大会直前に無観客開催に舵を切ったわけだが、鈴木氏は1年前から「無観客」が望ましいと主張してきた。

「政府は最初からフルに客を入れて開催しようとし、それがコロナ禍でやむを得ず80%、50%……と減らしていった。それが国民に非常に違和感を与えたんですよ」

 鈴木氏によれば、政府のこの“減点方式”が間違いで、最初から「無観客」とし、感染状況に応じて客を増やしていく、“加算方式”にしていれば、これほどまでに国民から批判を浴びることはなかっただろうと言う。
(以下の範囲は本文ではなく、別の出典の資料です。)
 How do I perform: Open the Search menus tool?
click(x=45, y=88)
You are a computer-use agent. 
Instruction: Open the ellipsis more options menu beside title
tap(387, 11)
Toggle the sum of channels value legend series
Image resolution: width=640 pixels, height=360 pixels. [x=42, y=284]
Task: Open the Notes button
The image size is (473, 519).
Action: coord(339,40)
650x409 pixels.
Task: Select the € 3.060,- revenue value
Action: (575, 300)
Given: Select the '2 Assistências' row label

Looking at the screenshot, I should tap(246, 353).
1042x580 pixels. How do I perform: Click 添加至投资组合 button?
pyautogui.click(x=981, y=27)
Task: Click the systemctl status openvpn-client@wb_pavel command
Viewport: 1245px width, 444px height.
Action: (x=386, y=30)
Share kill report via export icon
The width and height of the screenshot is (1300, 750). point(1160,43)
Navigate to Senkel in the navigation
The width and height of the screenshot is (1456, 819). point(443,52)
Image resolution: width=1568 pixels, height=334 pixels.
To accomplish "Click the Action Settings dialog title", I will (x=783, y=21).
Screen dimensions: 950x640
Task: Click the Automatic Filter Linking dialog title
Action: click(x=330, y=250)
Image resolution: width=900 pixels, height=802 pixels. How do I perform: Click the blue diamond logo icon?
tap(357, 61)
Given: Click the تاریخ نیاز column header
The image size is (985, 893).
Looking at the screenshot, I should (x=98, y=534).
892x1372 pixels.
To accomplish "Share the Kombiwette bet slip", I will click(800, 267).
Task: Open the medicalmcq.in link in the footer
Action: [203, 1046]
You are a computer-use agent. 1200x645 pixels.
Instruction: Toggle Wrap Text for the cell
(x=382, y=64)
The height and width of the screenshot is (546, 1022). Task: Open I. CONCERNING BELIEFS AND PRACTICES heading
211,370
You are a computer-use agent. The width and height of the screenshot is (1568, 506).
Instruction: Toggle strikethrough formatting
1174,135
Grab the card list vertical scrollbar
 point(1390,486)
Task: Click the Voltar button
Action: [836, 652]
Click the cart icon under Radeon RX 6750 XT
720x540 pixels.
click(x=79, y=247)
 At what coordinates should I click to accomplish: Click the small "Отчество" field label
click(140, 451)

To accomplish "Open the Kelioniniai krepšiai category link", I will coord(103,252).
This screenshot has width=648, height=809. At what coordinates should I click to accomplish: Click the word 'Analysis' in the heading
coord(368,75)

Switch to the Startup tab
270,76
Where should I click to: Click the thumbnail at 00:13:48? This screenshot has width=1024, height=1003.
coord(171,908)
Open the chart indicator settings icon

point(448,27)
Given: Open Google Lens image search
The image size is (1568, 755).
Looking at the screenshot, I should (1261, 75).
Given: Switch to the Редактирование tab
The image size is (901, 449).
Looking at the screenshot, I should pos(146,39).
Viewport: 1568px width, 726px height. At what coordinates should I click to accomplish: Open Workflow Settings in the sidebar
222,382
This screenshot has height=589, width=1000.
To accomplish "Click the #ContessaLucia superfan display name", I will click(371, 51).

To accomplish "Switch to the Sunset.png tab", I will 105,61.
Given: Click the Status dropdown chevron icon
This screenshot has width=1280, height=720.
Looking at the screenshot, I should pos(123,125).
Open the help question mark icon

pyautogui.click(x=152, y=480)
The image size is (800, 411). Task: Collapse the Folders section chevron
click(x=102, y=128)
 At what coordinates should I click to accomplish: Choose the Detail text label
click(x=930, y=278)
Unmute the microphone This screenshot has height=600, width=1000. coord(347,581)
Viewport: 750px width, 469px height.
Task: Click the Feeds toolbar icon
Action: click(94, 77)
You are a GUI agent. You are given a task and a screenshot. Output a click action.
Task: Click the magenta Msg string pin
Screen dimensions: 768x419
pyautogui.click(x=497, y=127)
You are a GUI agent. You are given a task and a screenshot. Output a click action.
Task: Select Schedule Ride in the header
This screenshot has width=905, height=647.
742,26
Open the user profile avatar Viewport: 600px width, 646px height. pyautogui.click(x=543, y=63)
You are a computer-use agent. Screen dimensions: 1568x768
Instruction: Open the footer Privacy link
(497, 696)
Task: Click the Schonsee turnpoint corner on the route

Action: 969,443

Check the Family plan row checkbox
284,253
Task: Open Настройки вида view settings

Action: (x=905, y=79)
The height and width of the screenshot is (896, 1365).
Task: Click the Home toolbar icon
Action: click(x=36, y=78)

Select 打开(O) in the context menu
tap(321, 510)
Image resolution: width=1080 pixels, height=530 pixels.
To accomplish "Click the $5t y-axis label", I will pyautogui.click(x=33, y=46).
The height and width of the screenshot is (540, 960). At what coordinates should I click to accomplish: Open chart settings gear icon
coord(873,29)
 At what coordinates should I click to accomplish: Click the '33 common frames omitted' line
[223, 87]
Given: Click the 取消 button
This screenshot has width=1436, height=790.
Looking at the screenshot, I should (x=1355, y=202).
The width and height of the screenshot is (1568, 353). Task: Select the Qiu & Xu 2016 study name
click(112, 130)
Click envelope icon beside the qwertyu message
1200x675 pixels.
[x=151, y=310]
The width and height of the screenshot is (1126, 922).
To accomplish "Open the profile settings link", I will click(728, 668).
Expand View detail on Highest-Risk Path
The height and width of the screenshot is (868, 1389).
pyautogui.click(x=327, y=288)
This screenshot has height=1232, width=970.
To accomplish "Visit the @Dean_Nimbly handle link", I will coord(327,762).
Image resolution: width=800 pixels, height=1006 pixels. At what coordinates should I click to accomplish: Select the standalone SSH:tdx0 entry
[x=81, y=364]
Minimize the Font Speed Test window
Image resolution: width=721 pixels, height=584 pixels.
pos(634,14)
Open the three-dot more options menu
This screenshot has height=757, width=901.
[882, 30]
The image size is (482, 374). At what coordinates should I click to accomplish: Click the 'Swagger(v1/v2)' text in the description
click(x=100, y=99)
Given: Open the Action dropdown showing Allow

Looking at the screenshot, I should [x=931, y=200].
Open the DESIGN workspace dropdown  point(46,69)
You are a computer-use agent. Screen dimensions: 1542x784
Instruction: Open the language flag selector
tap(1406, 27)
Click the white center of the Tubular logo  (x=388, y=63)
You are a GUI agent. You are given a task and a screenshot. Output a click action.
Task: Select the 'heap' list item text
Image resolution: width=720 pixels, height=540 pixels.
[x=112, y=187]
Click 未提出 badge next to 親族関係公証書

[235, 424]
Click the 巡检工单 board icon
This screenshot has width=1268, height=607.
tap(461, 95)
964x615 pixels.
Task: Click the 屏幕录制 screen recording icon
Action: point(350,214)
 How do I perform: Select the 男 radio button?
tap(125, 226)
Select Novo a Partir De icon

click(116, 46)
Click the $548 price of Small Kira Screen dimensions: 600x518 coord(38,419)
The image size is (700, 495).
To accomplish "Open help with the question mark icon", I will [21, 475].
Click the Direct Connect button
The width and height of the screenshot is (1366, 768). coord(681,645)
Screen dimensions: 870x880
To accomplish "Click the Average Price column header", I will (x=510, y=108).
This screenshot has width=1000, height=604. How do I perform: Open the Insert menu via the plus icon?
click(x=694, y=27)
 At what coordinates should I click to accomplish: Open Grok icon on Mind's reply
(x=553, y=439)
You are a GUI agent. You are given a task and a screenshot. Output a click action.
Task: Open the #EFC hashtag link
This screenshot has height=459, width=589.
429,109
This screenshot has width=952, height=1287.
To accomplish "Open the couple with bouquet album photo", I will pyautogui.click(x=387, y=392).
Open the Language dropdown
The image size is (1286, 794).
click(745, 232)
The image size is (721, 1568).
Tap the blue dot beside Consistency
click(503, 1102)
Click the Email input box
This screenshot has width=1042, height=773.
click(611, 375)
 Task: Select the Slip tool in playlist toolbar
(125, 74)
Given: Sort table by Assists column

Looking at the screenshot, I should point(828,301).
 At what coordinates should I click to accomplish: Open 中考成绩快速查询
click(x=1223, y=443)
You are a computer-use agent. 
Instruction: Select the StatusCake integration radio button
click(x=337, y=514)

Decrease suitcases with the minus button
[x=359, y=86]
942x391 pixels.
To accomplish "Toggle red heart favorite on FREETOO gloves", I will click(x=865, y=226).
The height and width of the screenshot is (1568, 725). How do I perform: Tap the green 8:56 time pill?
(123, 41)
 鈴木氏によると実は、IOCは日本ほど、観客を入れることへはこだわっていないのだという。IOCが求めるポイントと日本側のポイントでは、当初からズレがあったと鈴木氏はみている。

「IOCは、感染予防とか観客の問題というのは日本側に投げているんですね。本音としては『観客のアリ、ナシはどうでもいい』のです。一番大事に思っているのは、放送権料と五輪という事業の持続性なのです。テレビ放送ができるならば、コロナ禍であろうが、緊急事態宣言中であろうが、どんな形であってもオリンピックをやってほしいわけですよ」

 米ワシントン・ポストでは、バッハ会長は“ぼったくり男爵” と揶揄された。

「それはロサンジェルス大会(1984年)から、IOCは五輪での放映権料やスポンサー料をつり上げて、商業化したからです。あのころにうまみを知り、味をしめたIOCがいまだに同じカラクリでやっている。だから“ぼったくり男爵”と言われる」

 IOCの財源を支える組織として、IOCの外郭機関「オリンピック放送機構」がある。

「放送機構を通じて、世界中の放送局が契約している。それがIOCの一番大きな財源ですから。無観客でいいわけです。五輪が開催されて放送権料が入れば」

 東京五輪も、こうしたIOCの都合でまわっていく。放送権料が一番重要ならば、会場に観客の有無よりも、大事なのはより多くの人が視聴できる時間帯に競技があること。鈴木氏は欧米で人気の競技のスケジュールに着目する。